# difference between phyllo dough and strudel dough?



## kazeya (Jan 11, 2009)

hi all! i just wanna get a clear definition between the two mentioned doughs. is phyllo dough actually strudel dough or vice versa?

i see that both the ingredients are the same and that the methods of making them are different. its just that strudel dough is usually hand made whereas phyllo dough is commercially bought. but do both possess a clear difference? 

in terms of properties, history and etc? thanks^^


----------



## chefross (May 5, 2010)

Phyllo and strudel dough are very similar.

When helping my grandmother we would have oiled hands and would stretch the strudel dough out onto a clean white tablecloth lightly dusted with flour. The dough was light, stretchy and, if torn, was easily repaired with a wet finger.

I would say then that one of the main differences between the two doughs would be that strudel dough would be wetter and more flexible, while phyllo is not.

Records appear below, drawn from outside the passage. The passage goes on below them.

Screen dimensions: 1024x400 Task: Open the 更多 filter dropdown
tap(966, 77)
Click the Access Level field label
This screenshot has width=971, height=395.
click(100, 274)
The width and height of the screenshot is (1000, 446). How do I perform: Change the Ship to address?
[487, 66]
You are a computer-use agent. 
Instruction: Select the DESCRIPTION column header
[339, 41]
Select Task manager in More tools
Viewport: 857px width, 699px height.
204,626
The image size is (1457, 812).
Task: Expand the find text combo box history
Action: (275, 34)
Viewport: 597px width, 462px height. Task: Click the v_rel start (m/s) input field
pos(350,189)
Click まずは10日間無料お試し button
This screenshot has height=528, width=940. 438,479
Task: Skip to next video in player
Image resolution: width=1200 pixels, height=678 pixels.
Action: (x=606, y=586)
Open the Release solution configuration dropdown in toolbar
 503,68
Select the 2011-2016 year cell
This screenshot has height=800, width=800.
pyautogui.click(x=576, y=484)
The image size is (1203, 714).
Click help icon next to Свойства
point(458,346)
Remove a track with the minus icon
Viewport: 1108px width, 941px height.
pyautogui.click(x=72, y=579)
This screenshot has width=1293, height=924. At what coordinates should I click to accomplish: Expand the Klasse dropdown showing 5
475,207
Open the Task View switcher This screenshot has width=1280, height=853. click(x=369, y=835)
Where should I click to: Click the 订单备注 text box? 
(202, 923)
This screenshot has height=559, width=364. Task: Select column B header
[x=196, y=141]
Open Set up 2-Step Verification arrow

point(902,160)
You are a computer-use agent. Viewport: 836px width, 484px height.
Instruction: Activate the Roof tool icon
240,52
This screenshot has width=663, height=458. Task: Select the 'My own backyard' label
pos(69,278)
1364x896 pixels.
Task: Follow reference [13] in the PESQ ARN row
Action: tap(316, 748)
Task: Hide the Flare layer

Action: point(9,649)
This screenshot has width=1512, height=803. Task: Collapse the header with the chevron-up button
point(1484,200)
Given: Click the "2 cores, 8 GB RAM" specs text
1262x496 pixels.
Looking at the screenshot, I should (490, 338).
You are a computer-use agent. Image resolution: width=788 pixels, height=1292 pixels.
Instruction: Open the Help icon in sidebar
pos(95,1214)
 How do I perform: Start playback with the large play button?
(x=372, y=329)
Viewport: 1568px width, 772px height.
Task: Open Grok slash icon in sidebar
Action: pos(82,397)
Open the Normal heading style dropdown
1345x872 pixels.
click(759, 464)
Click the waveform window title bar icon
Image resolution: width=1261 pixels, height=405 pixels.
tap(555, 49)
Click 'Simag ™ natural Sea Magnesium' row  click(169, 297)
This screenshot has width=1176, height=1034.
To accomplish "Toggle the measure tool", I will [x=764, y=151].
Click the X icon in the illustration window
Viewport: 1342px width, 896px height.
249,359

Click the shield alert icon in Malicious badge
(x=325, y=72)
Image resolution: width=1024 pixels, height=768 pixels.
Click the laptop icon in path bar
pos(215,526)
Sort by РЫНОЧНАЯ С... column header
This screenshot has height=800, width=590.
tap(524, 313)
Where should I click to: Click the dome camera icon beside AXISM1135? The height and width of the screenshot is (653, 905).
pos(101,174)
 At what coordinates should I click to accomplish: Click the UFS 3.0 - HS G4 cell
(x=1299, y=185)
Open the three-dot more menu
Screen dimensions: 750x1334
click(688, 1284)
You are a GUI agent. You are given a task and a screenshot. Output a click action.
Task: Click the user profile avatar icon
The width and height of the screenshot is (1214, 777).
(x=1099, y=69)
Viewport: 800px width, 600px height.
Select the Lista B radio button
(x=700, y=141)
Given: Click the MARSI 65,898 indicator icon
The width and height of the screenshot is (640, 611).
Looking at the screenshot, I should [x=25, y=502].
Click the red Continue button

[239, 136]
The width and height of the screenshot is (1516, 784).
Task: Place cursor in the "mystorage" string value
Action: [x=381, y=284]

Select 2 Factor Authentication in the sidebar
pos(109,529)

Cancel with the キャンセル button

Also, in the finished product, I find phyllo more tough and gritty in the mouth, where as strudel dough is light and airy.


----------



## kokopuffs (Aug 4, 2000)

Try googling both recipes.


----------



## gerdosh (Feb 4, 2010)

same: phyllo is a Greek/middle-eastern term, strudle is German.


----------



## kokopuffs (Aug 4, 2000)

If you read the Time/Life book entitled Cooking of the Viennese Empire, you'll find that strudle dough is actually an adaptation of the dough used in making baklava.


----------



## kazeya (Jan 11, 2009)

hey all! thanks for the replies yea..hmm u said it was an adaptation rite? but is there any difference in the percentage of each ingredients in them? to my knowledge the methods are both the same which involves oiled hands stretching the dough till paper thin yeA?


----------



## boar_d_laze (Feb 13, 2008)

Traditionally strudel dough is made with eggs.  Phyllo (or filo) is not.

BDL


----------